You can sue Wells Fargo Advisers for investment losses in Good Harbor Financial US Tactical Core and F Squared Investments AlphaSector Allocator Select. Wells Fargo invested clients into this fund, and the bank was sued in June of 2015 for violations of common law fraud, breach of fiduciary duty, negligence and negligent supervision. An arbitration claim has been filed in the Financial Industry Regulatory Authority (FINRA) forum. In an Order filed by the Securities and Exchange Commission (SEC) F Squared, beginning in September 2008, began receiving a signal indicating when to buy or sell an investment. These signals were based on an algorithm, which F Squared,and its President, Howard Present, used to create a portfolio model to track exchange‐traded funds (ETFs). They named the product “AlphaSector” and it quickly became the firm’s largest source of revenue.
Unfortunately, while marketing AlphaSector, the SEC alleged that F Squared falsely advertised the product. They based it on a seven year track record for investment strategy options, but in reality, the product did not even exist for those seven years.
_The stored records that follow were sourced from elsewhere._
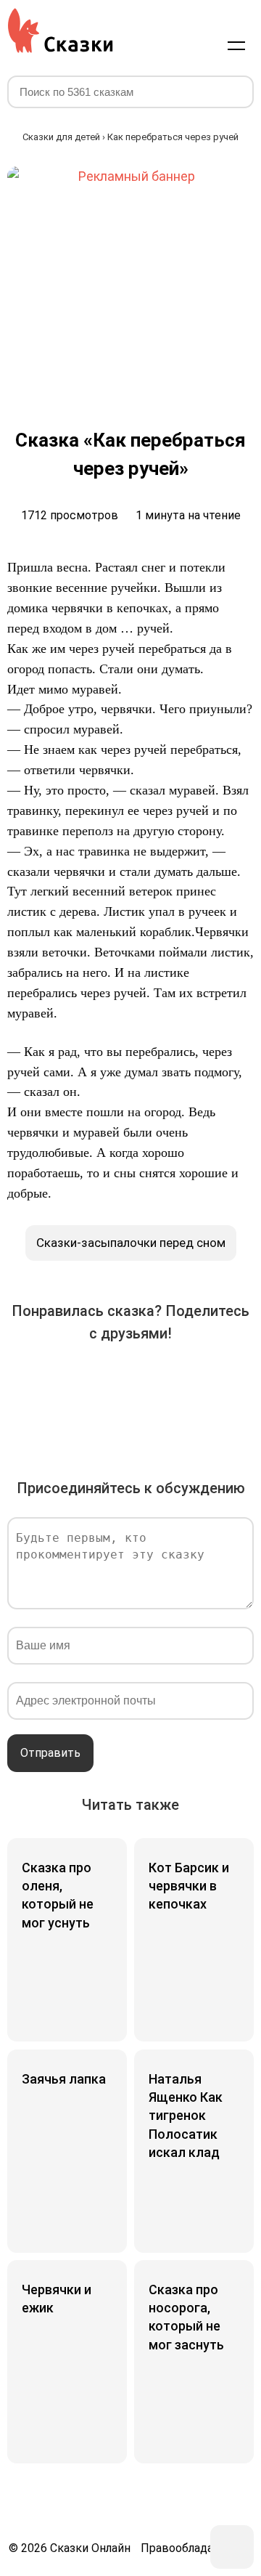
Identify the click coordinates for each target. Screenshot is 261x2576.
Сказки (60, 30)
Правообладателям (193, 2548)
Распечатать (171, 1420)
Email (130, 1420)
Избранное (166, 45)
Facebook (69, 1380)
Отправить (50, 1753)
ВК (29, 1380)
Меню (236, 45)
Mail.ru (191, 1380)
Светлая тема (201, 45)
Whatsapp (90, 1420)
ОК (151, 1380)
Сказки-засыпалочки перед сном (130, 1242)
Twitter (110, 1380)
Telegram (232, 1380)
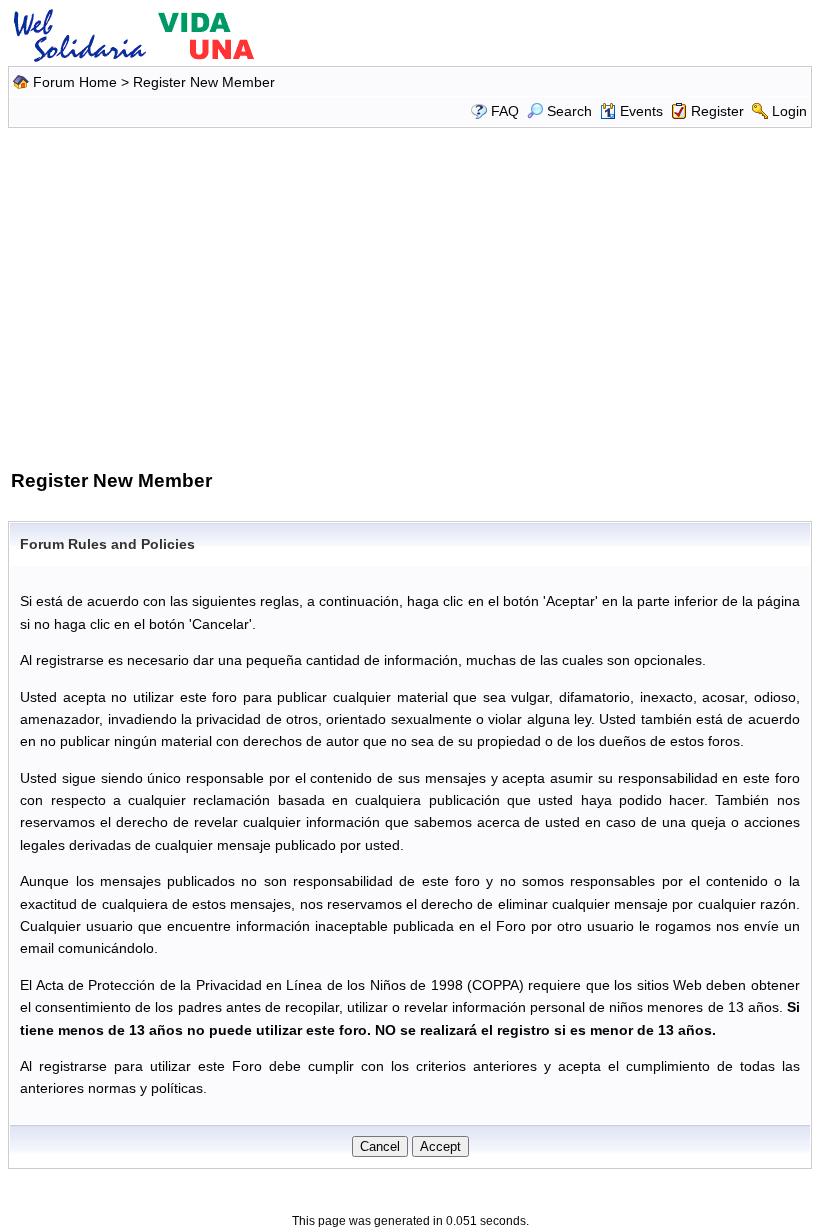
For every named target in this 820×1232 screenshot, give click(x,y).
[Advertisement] (412, 295)
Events (641, 111)
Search (569, 111)
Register (717, 111)
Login (789, 111)
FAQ (505, 111)
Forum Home (75, 82)
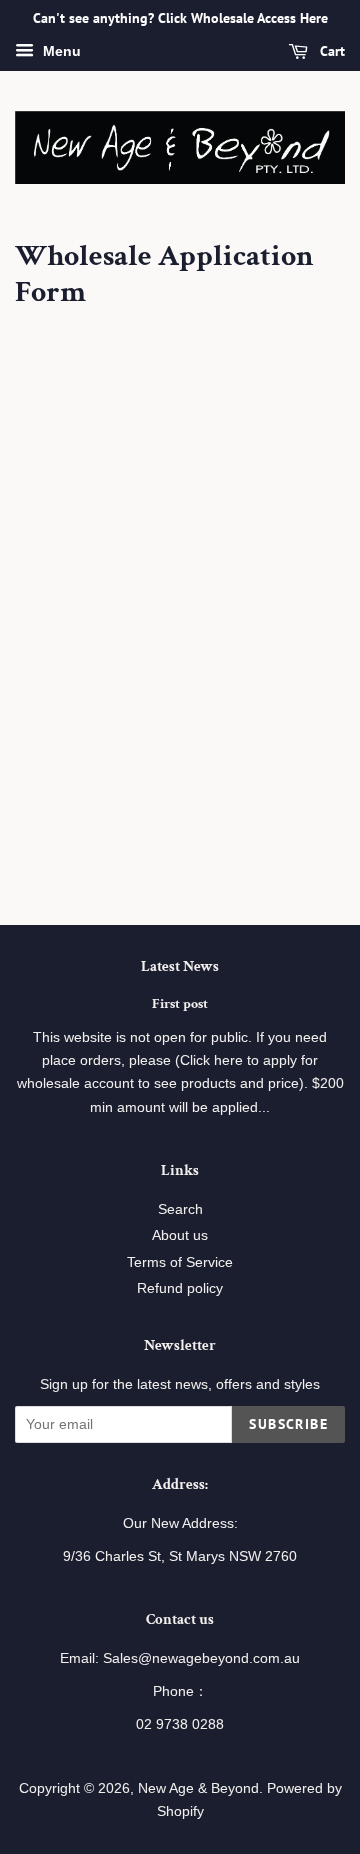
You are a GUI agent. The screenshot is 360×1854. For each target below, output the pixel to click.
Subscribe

The data derived from it was through backtesting, which is the application of a quantitative model to historical market data to generate a hypothetical performance during a prior period. F Squared touted the product as “not backtested” in their marketing materials, which was clearly false. These false statements were made from September 2008 until September 2013.
Wells Fargo and its brokers, have a fiduciary duty to adequately disclose risks involved when recommending products to be sold to clients. They must performdue diligence on an investment to ensure that it is a sound investment and one that is suitable for the investor. Often, retail clients portfolios were over-concetrated in F Squared related investments. If they do not make suitable investments, they can be held responsible for investment losses in those products.